Work required:
All of the data that follows is to be printed exactly, without pictures.

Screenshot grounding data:
---------------

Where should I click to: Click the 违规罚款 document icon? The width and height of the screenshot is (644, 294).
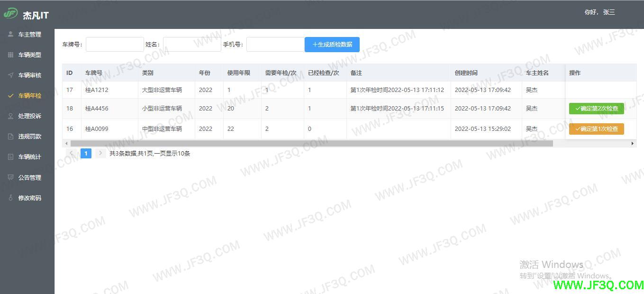click(10, 137)
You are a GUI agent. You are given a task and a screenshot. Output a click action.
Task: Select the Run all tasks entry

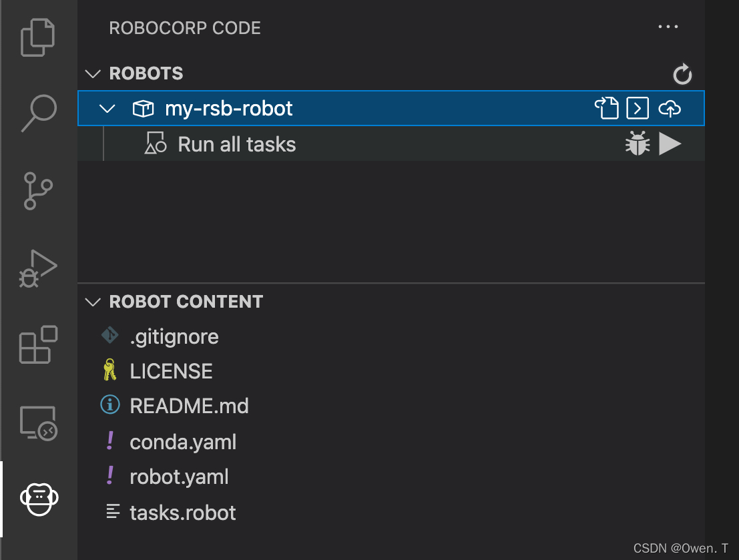pyautogui.click(x=236, y=144)

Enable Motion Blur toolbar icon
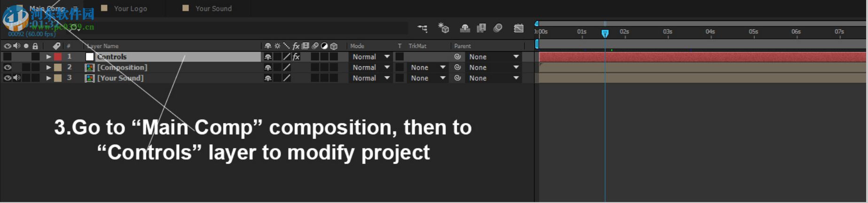coord(498,28)
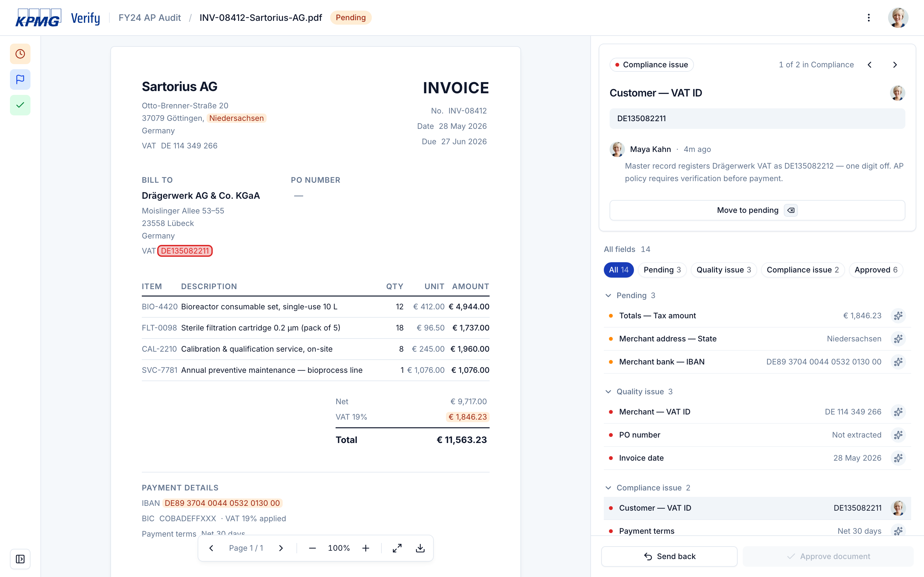This screenshot has height=577, width=924.
Task: Collapse the Quality issue group
Action: (608, 392)
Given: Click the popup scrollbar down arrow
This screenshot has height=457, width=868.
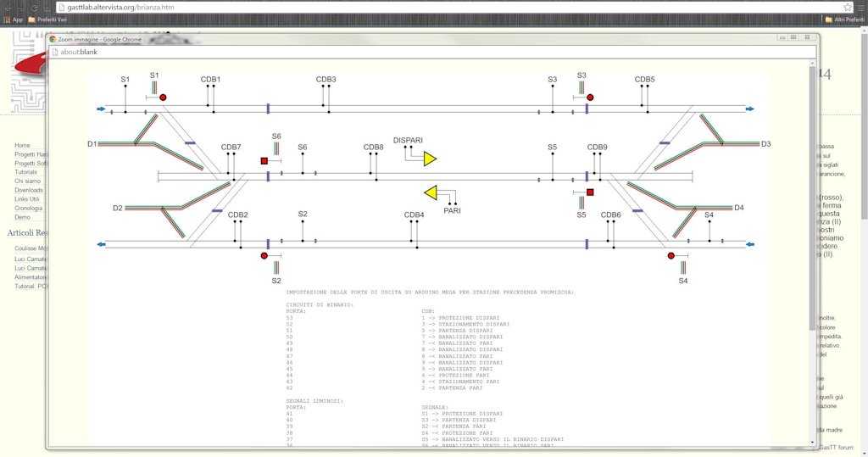Looking at the screenshot, I should 813,442.
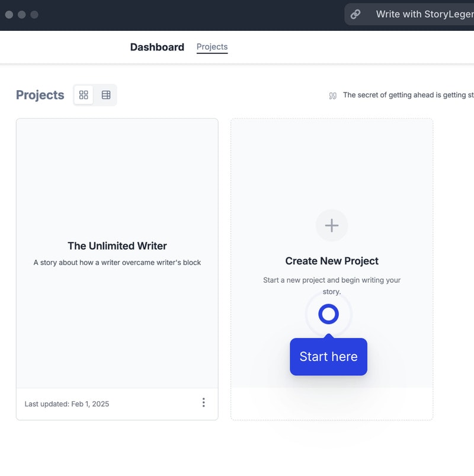
Task: Select the writer's block story description text
Action: tap(117, 263)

---------------

Response:
Where should I click to: Click the 违规罚款 document icon? The width and height of the screenshot is (644, 294).
click(10, 137)
You are a GUI agent. You are given a task and a screenshot. Output a click action.
Task: Select the Run all tasks entry

pyautogui.click(x=236, y=144)

Enable Motion Blur toolbar icon
coord(498,28)
This screenshot has height=577, width=924.
Task: Collapse the Quality issue group
Action: (608, 392)
Given: Click the popup scrollbar down arrow
This screenshot has height=457, width=868.
Looking at the screenshot, I should 813,442.
Task: Select the writer's block story description text
Action: tap(117, 263)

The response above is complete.